If you said JACKIE CHAN just now you would be sorely mistaken. Instead, some relative unknown plays the part of the hero and I can barely remember his face twenty minutes after it finished, so that shows how memorable he is as an actor and fighter. Instead, our hero Jackie is relegated to a fairly minor role as one of the criminal henchmen set out to antagonise the heroic character. Jackie does get to take part in some martial arts action but it's far from his best work, although a brief stint hanging to the roof of a speeding car foreshadows his later affection for dangerous stunt work and on-the-edge heroics. Sadly, the most memorable thing about Jackie is the huge unsightly wart the film-makers have stuck to his cheek, possibly to make him look less normal and more evil as a bad guy. The result is ludicrous.

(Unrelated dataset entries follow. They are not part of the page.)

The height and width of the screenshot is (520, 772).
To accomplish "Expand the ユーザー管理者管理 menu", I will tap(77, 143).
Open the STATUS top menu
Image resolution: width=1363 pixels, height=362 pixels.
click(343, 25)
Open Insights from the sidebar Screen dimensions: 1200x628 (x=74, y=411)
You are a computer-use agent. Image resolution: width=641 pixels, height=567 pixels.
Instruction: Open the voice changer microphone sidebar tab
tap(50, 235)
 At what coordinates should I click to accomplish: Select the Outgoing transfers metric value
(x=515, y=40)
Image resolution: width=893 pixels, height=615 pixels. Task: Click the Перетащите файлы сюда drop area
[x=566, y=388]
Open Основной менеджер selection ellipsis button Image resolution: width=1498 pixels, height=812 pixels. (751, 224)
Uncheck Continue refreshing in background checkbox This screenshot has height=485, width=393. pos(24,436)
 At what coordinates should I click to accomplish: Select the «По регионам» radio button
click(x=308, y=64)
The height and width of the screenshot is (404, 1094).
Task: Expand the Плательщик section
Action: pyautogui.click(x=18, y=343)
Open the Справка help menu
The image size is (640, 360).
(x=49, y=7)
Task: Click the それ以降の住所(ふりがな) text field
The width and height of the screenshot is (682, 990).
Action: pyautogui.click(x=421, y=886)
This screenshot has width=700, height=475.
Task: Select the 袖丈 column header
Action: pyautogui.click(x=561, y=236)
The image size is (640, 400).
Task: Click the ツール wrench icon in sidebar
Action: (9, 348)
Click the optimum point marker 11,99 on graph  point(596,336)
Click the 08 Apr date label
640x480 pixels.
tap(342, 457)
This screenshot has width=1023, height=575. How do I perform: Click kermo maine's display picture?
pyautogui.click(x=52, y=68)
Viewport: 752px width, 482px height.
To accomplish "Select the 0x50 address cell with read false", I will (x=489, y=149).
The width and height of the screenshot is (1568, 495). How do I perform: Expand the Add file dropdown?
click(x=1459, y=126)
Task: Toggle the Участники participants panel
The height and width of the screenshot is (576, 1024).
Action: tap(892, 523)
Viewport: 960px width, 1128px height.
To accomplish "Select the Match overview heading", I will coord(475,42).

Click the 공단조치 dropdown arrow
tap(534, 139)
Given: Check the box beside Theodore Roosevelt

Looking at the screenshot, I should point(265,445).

Elsewhere, the film suffers from appallingly stilted dialogue - expect long pauses of silence and no attempts at lip-syncing anywhere in the production - which occasionally lapses into Cantonese at some moments. The picture quality is cheap and poor, made worse by terrible cropping which removes half of the picture and most of Jackie's presence from the film. The characters are uninteresting, the script mundane, and not an ounce of originality or imagination has gone into the production at any particular point. In fact, it's so routine in every low budget way imaginable that I have got to rate it as one of the worst I've seen. Definitely a film to be avoided by all but the most ardent of kung fu fans.